People crave a sense of autonomy – the ability to have control over one’s work and life. As our recent article on neuroscience and engagement noted – autonomy is more than a “nice to have.” It’s a deeply wired neurological need that activates our reward or threat system, which directly influences our engagement levels. Gamification puts this powerful motivator in motion. People can chart and control their pace of progression and exercise their autonomy.


People desire to get better at something that matters to them. Gamfication taps into this motivator as well. Real-time data provides ongoing feedback and lets people track their progress. They are able to strive for mastery, getting better with continued use and practice.


People need to know that they are part of something bigger than themselves.

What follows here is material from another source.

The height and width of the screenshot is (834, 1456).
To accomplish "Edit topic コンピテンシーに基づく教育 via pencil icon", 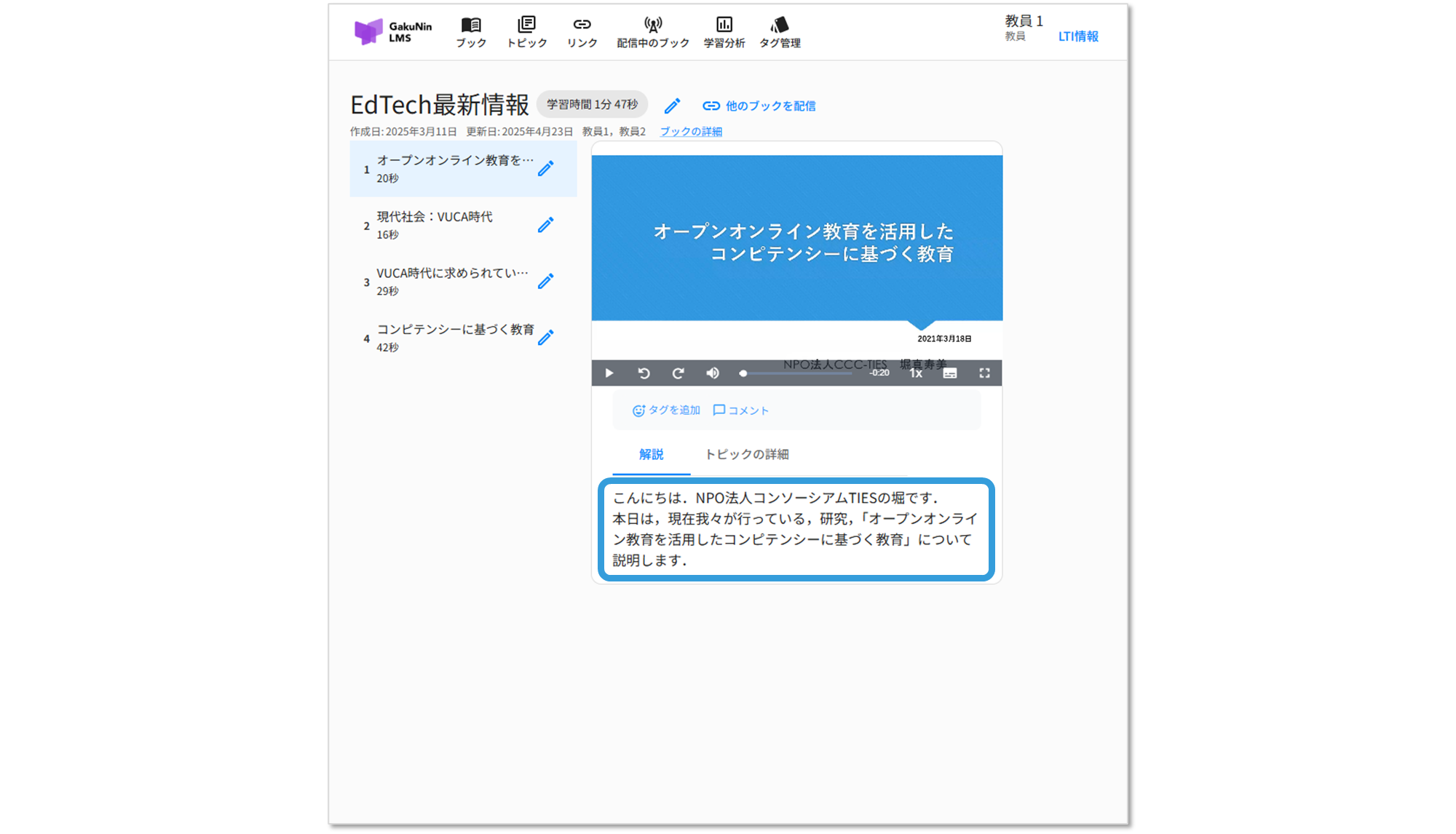I will coord(545,338).
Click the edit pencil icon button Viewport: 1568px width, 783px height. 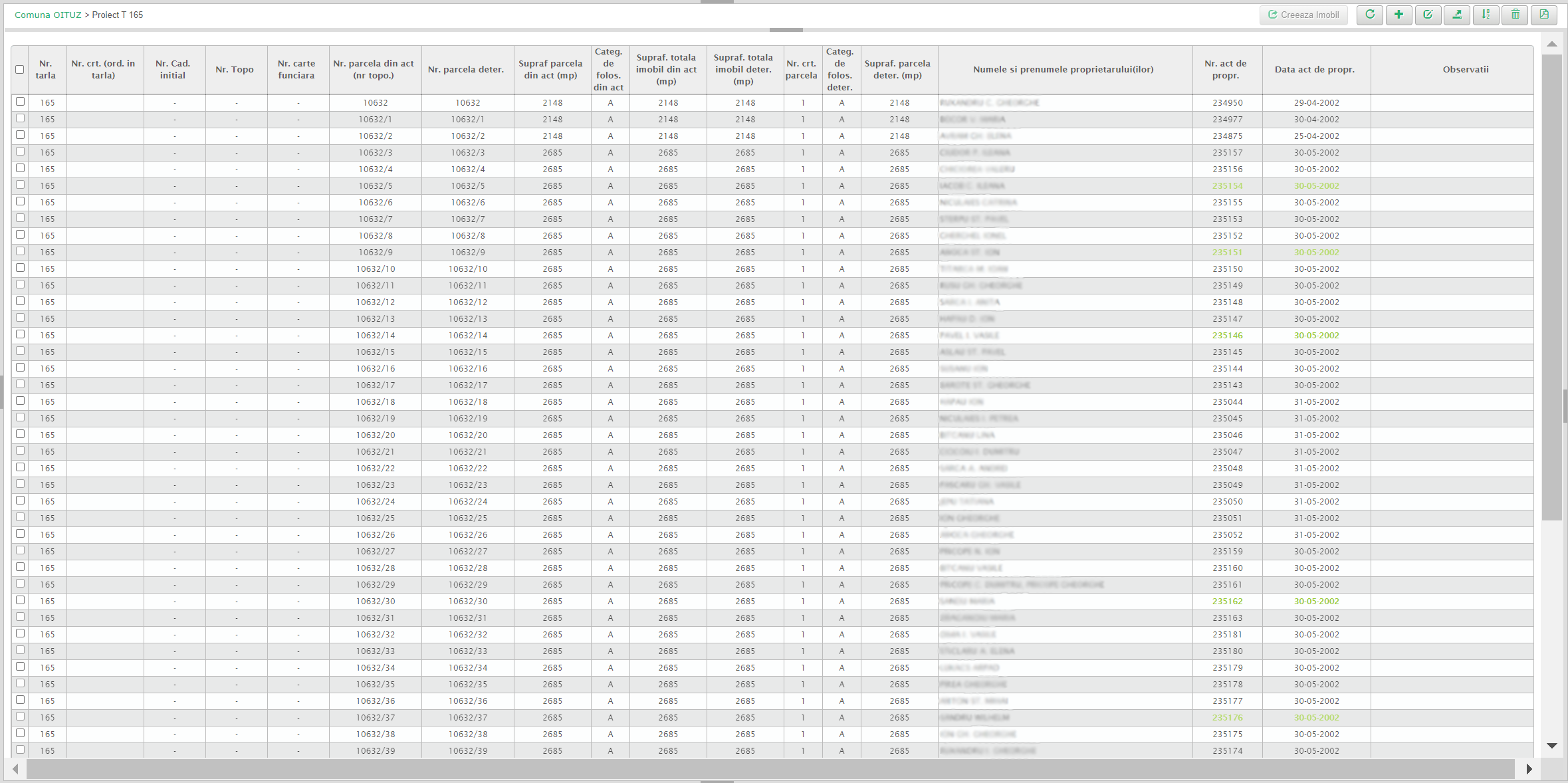pyautogui.click(x=1428, y=15)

Gamification helps keep a clear goal in sight to motivate people, and it connects people to the larger corporate goal. As our work with purpose-driven companies demonstrates, when individual actions are clearly linked to the corporate purpose, people are able to become brand ambassadors, impacting organizational performance powerfully and positively.

Beyond these motivators, gamification also recognizes the very real competition for attention in today’s world. By adding qualities of entertainment and social connection to work, it becomes more attractive to employees.

How does it connect to your brand story?

There is no one-size-fits-all approach to gamification. Each company must consider its unique culture and market-facing positioning and shape a solution that respects that. Gamification may be a new tool in your arsenal, or it may be an existing concept that your company is evolving in new ways. Regardless, it should be treated much like any other communication initiative, rooted directly in your integrated brand.

Before plunging ahead, gauge how the concept aligns with your company’s mission and values. Ask questions, and involve employees and customers in the solution. Will this initiative spur our internal teams in positive ways, or will it create a negative competitive climate at the expense of unity? Will this be an impetus for our employees to act, or will it create a “big brother” climate that will instead stifle performance? Will this framework esteem our customers or alienate them? Will this strengthen their loyalty to our company or trivialize their relationship with our brand?

If you do choose to move forward with a gamification initiative, intentional communication is key. Treat the endeavor as an extension of your higher communication strategy, not as a one-off campaign. It must be clear from the get-go why the tool is being introduced and what results it hopes to produce. Be transparent with your employees and customers, ensuring that your communication ties back to your overarching mission for the company. As you design each of the tools associated with the initiative, make sure they promote your culture and speak in a way that reflects your company’s personality. This will prevent the endeavor from coming across as off-putting to employees and customers.

Done poorly and without respect to your unique company culture and brand, gamification can have negative affects on your company. But when based on a deep understanding of your brand and culture, gamification can be a worthy investment that spurs excitement for your brand.

Resource Referenced
McChesney, Chris and Covey, Sean and Huling: The Four Principles of Execution. New York, NY: FranklinCovey Co., 2012. Print.
Pink, Daniel H. Drive: The Surprising Truth about What Motivates Us. New York, NY: Riverhead, 2009. Print.